Changing minds

Katha Pollitt asks some pointed questions about the beliefs of others.

For almost three years now, reporters have been begging tired farmers and miners eating their pancakes at Josie’s Diner in Smallville, Nebraska, to say they’ve seen the light. They never do. White evangelical women sneaking away from the Republican Party make for a good story—but they didn’t stop Ted Cruz from getting 81 percent of the white evangelical vote in Texas.

After Trump took the White House, and even after political scientists and pollsters figured out that many Trump supporters were not out-of-work Rust Belters but just your basic well-off Republicans, there was an orgy of self-criticism among Democrats and progressives. Somehow, those voters were our fault; we had neglected them, disrespected them, not felt their pain.

Democrats and progressives tend to be masochistic that way. Republicans and conservatives don’t, so much (except when it comes to the fetus), because of The Invisible Hand. The Hand does everything for the best, so compassion is not just a waste of energy, it’s also a slope down to socialism and economic armageddon.

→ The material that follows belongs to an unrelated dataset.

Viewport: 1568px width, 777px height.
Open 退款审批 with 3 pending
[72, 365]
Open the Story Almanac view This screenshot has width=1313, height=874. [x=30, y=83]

Another version of this idea is to call on progressive white women to convert other white women who support Trump. Nobody calls on white men to convert white men, because everyone assumes that’s impossible, but for some reason, white women who hate abortion and taxes and Obamacare, who want to “build the wall” and “lock her up,” are supposed to be pliable—and it’s the duty of liberal white women to expiate their own racism by bringing them around.

Some suggestions about what the some reason might be? Women are all Mommy, supposed to take care of everything. Women are seen as the sex whose duty it is to succor everyone and be Most Enlightened. Women are also seen as the sex that can be told what to do. This of course also does much to explain why there is so much ranting and raving about “TERFs” when there is no equivalent ranting and raving about the male equivalent (which is so neglected it doesn’t even have an acronym). Women are compassionate Mommy, and women are also to blame for everything that goes wrong.

The assumption is that we have the right ideas; we just haven’t been conveying them persuasively enough to win the other side over. But let me ask a question: When was the last time someone persuaded you to change your worldview? I have written this column for over 20 years, and I doubt I’ve brought more than a handful of people to my way of thinking.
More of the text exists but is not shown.